## Exercise brief:
The full listing should be set down again precisely.
======
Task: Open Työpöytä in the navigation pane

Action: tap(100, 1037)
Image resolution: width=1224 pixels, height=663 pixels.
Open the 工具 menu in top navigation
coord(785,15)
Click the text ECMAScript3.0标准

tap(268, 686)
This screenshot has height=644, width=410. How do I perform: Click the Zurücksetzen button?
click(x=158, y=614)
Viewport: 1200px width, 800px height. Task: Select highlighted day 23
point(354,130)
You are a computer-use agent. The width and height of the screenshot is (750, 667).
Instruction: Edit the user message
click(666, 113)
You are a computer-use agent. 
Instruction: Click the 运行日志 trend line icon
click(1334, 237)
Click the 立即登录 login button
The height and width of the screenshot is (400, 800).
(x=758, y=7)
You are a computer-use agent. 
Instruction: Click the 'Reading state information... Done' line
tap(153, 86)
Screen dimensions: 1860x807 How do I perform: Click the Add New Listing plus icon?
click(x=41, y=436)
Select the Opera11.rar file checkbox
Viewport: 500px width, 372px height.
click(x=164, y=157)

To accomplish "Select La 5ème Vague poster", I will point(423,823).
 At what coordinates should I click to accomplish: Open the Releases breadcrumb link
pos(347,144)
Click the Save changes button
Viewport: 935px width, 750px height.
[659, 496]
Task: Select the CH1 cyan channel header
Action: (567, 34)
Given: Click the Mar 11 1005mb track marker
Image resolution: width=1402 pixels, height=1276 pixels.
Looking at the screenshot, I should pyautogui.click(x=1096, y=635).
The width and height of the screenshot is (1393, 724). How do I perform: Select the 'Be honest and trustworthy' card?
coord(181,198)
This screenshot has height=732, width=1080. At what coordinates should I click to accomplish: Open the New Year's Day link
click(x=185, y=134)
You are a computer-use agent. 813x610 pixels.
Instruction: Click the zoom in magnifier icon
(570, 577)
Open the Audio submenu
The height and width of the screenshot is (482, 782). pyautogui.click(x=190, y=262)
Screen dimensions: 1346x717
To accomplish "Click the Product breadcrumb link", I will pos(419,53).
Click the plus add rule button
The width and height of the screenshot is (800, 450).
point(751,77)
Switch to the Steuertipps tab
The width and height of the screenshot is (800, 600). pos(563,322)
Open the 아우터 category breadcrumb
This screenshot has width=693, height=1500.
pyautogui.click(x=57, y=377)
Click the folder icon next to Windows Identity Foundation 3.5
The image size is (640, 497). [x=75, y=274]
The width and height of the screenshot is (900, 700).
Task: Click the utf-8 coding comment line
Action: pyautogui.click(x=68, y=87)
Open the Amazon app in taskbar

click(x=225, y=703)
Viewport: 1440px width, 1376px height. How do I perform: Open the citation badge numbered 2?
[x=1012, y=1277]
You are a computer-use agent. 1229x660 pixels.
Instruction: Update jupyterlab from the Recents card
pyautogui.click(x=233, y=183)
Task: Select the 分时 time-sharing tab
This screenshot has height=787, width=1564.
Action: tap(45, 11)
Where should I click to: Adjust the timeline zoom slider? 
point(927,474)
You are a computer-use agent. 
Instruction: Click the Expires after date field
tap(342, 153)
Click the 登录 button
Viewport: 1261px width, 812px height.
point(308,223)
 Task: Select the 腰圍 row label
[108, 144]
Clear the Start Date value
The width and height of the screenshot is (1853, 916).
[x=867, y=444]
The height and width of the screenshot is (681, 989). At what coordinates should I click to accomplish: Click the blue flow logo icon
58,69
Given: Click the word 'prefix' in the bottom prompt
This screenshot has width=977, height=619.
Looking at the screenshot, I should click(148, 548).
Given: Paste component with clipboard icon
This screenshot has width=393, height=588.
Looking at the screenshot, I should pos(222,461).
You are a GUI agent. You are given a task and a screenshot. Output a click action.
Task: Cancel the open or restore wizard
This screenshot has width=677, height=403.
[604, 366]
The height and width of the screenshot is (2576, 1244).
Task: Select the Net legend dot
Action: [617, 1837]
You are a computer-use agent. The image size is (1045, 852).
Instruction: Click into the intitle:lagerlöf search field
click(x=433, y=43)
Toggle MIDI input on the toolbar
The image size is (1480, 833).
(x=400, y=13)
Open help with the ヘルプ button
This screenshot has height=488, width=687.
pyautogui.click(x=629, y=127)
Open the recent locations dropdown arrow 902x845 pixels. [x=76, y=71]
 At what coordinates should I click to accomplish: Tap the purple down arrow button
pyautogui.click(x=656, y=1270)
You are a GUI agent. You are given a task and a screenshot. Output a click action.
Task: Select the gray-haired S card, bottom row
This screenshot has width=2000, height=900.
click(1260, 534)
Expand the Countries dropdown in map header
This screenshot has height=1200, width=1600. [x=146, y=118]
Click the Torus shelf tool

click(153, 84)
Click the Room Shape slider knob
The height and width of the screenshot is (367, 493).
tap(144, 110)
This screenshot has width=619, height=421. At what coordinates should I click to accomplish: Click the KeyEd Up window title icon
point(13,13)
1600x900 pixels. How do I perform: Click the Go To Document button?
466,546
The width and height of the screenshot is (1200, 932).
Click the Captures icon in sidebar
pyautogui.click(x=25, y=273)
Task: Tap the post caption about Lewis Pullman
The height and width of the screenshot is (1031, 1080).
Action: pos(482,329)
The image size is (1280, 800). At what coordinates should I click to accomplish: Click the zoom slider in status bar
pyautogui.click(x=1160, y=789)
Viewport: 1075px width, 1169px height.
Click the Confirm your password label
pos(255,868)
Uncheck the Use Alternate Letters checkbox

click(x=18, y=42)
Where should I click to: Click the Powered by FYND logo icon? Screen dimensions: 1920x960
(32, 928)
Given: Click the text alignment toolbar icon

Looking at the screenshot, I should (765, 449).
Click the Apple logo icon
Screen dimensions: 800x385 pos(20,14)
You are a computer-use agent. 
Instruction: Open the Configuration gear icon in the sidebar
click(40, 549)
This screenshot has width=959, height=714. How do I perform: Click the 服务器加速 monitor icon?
======
## Answer space:
Task: Open Työpöytä in the navigation pane

Action: tap(100, 1037)
Image resolution: width=1224 pixels, height=663 pixels.
Open the 工具 menu in top navigation
coord(785,15)
Click the text ECMAScript3.0标准

tap(268, 686)
This screenshot has height=644, width=410. How do I perform: Click the Zurücksetzen button?
click(x=158, y=614)
Viewport: 1200px width, 800px height. Task: Select highlighted day 23
point(354,130)
You are a computer-use agent. The width and height of the screenshot is (750, 667).
Instruction: Edit the user message
click(666, 113)
You are a computer-use agent. 
Instruction: Click the 运行日志 trend line icon
click(1334, 237)
Click the 立即登录 login button
The height and width of the screenshot is (400, 800).
(x=758, y=7)
You are a computer-use agent. 
Instruction: Click the 'Reading state information... Done' line
tap(153, 86)
Screen dimensions: 1860x807 How do I perform: Click the Add New Listing plus icon?
click(x=41, y=436)
Select the Opera11.rar file checkbox
Viewport: 500px width, 372px height.
click(x=164, y=157)

To accomplish "Select La 5ème Vague poster", I will point(423,823).
 At what coordinates should I click to accomplish: Open the Releases breadcrumb link
pos(347,144)
Click the Save changes button
Viewport: 935px width, 750px height.
[659, 496]
Task: Select the CH1 cyan channel header
Action: (567, 34)
Given: Click the Mar 11 1005mb track marker
Image resolution: width=1402 pixels, height=1276 pixels.
Looking at the screenshot, I should pyautogui.click(x=1096, y=635).
The width and height of the screenshot is (1393, 724). How do I perform: Select the 'Be honest and trustworthy' card?
coord(181,198)
This screenshot has height=732, width=1080. At what coordinates should I click to accomplish: Open the New Year's Day link
click(x=185, y=134)
You are a computer-use agent. 813x610 pixels.
Instruction: Click the zoom in magnifier icon
(570, 577)
Open the Audio submenu
The height and width of the screenshot is (482, 782). pyautogui.click(x=190, y=262)
Screen dimensions: 1346x717
To accomplish "Click the Product breadcrumb link", I will pos(419,53).
Click the plus add rule button
The width and height of the screenshot is (800, 450).
point(751,77)
Switch to the Steuertipps tab
The width and height of the screenshot is (800, 600). pos(563,322)
Open the 아우터 category breadcrumb
This screenshot has width=693, height=1500.
pyautogui.click(x=57, y=377)
Click the folder icon next to Windows Identity Foundation 3.5
The image size is (640, 497). [x=75, y=274]
The width and height of the screenshot is (900, 700).
Task: Click the utf-8 coding comment line
Action: pyautogui.click(x=68, y=87)
Open the Amazon app in taskbar

click(x=225, y=703)
Viewport: 1440px width, 1376px height. How do I perform: Open the citation badge numbered 2?
[x=1012, y=1277]
You are a computer-use agent. 1229x660 pixels.
Instruction: Update jupyterlab from the Recents card
pyautogui.click(x=233, y=183)
Task: Select the 分时 time-sharing tab
This screenshot has height=787, width=1564.
Action: tap(45, 11)
Where should I click to: Adjust the timeline zoom slider? 
point(927,474)
You are a computer-use agent. 
Instruction: Click the Expires after date field
tap(342, 153)
Click the 登录 button
Viewport: 1261px width, 812px height.
point(308,223)
 Task: Select the 腰圍 row label
[108, 144]
Clear the Start Date value
The width and height of the screenshot is (1853, 916).
[x=867, y=444]
The height and width of the screenshot is (681, 989). At what coordinates should I click to accomplish: Click the blue flow logo icon
58,69
Given: Click the word 'prefix' in the bottom prompt
This screenshot has width=977, height=619.
Looking at the screenshot, I should click(148, 548).
Given: Paste component with clipboard icon
This screenshot has width=393, height=588.
Looking at the screenshot, I should pos(222,461).
You are a GUI agent. You are given a task and a screenshot. Output a click action.
Task: Cancel the open or restore wizard
This screenshot has width=677, height=403.
[604, 366]
The height and width of the screenshot is (2576, 1244).
Task: Select the Net legend dot
Action: [617, 1837]
You are a computer-use agent. The image size is (1045, 852).
Instruction: Click into the intitle:lagerlöf search field
click(x=433, y=43)
Toggle MIDI input on the toolbar
The image size is (1480, 833).
(x=400, y=13)
Open help with the ヘルプ button
This screenshot has height=488, width=687.
pyautogui.click(x=629, y=127)
Open the recent locations dropdown arrow 902x845 pixels. [x=76, y=71]
 At what coordinates should I click to accomplish: Tap the purple down arrow button
pyautogui.click(x=656, y=1270)
You are a GUI agent. You are given a task and a screenshot. Output a click action.
Task: Select the gray-haired S card, bottom row
This screenshot has width=2000, height=900.
click(1260, 534)
Expand the Countries dropdown in map header
This screenshot has height=1200, width=1600. [x=146, y=118]
Click the Torus shelf tool

click(153, 84)
Click the Room Shape slider knob
The height and width of the screenshot is (367, 493).
tap(144, 110)
This screenshot has width=619, height=421. At what coordinates should I click to accomplish: Click the KeyEd Up window title icon
point(13,13)
1600x900 pixels. How do I perform: Click the Go To Document button?
466,546
The width and height of the screenshot is (1200, 932).
Click the Captures icon in sidebar
pyautogui.click(x=25, y=273)
Task: Tap the post caption about Lewis Pullman
The height and width of the screenshot is (1031, 1080).
Action: pos(482,329)
The image size is (1280, 800). At what coordinates should I click to accomplish: Click the zoom slider in status bar
pyautogui.click(x=1160, y=789)
Viewport: 1075px width, 1169px height.
Click the Confirm your password label
pos(255,868)
Uncheck the Use Alternate Letters checkbox

click(x=18, y=42)
Where should I click to: Click the Powered by FYND logo icon? Screen dimensions: 1920x960
(32, 928)
Given: Click the text alignment toolbar icon

Looking at the screenshot, I should (765, 449).
Click the Apple logo icon
Screen dimensions: 800x385 pos(20,14)
You are a computer-use agent. 
Instruction: Open the Configuration gear icon in the sidebar
click(40, 549)
This screenshot has width=959, height=714. How do I perform: Click the 服务器加速 monitor icon?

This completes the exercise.